→ **Pixel coordinate grounding data**
------------------------------------
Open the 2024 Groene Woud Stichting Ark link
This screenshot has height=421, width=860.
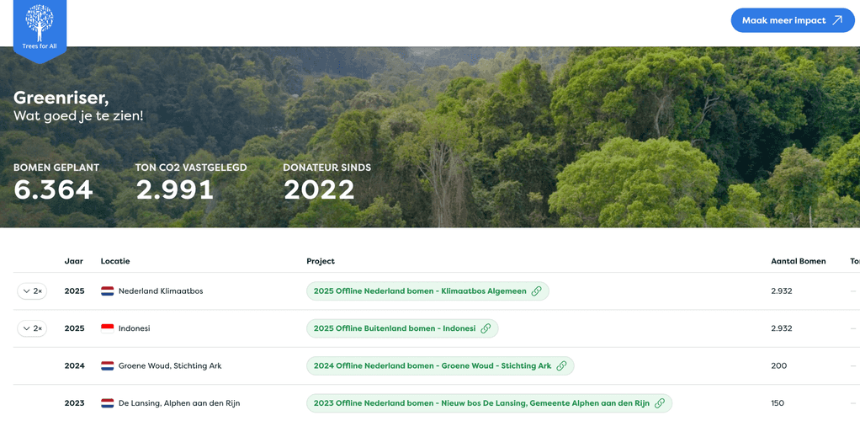pos(432,366)
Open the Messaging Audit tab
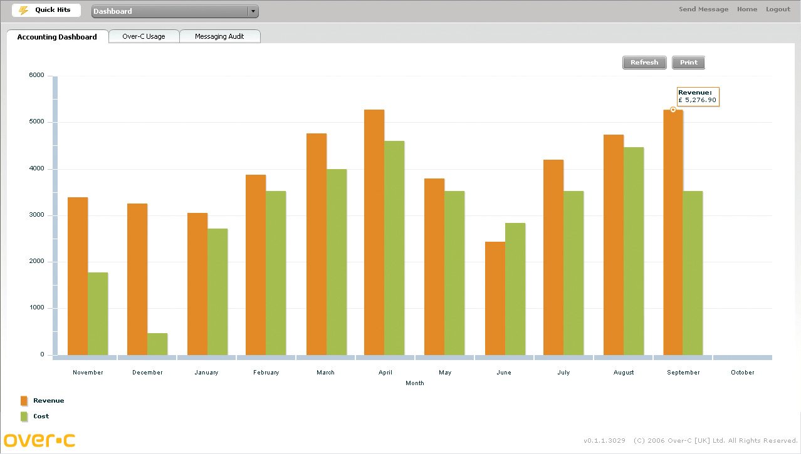801x454 pixels. [219, 36]
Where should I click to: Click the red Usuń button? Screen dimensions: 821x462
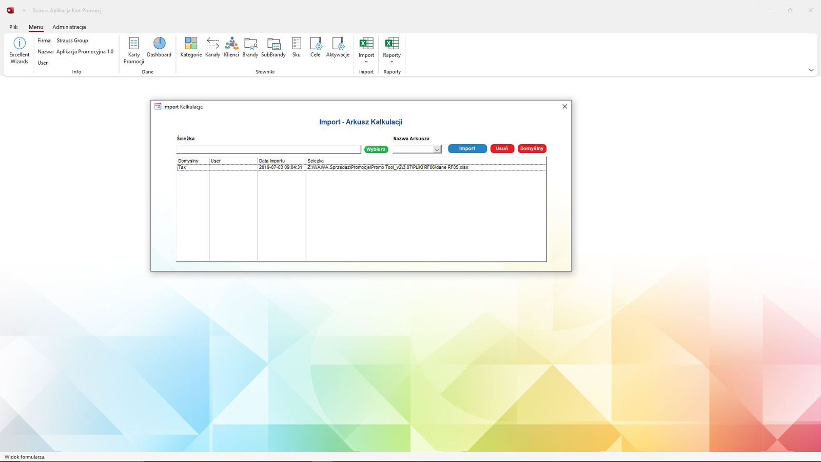click(x=502, y=148)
------------------------------------
→ **To do**
An exact copy of the records above is needed, free of pictures.

→ **Solution to this exercise**
Open the 2024 Groene Woud Stichting Ark link
This screenshot has height=421, width=860.
pos(432,366)
Open the Messaging Audit tab
801x454 pixels. [219, 36]
Where should I click to: Click the red Usuń button? Screen dimensions: 821x462
click(x=502, y=148)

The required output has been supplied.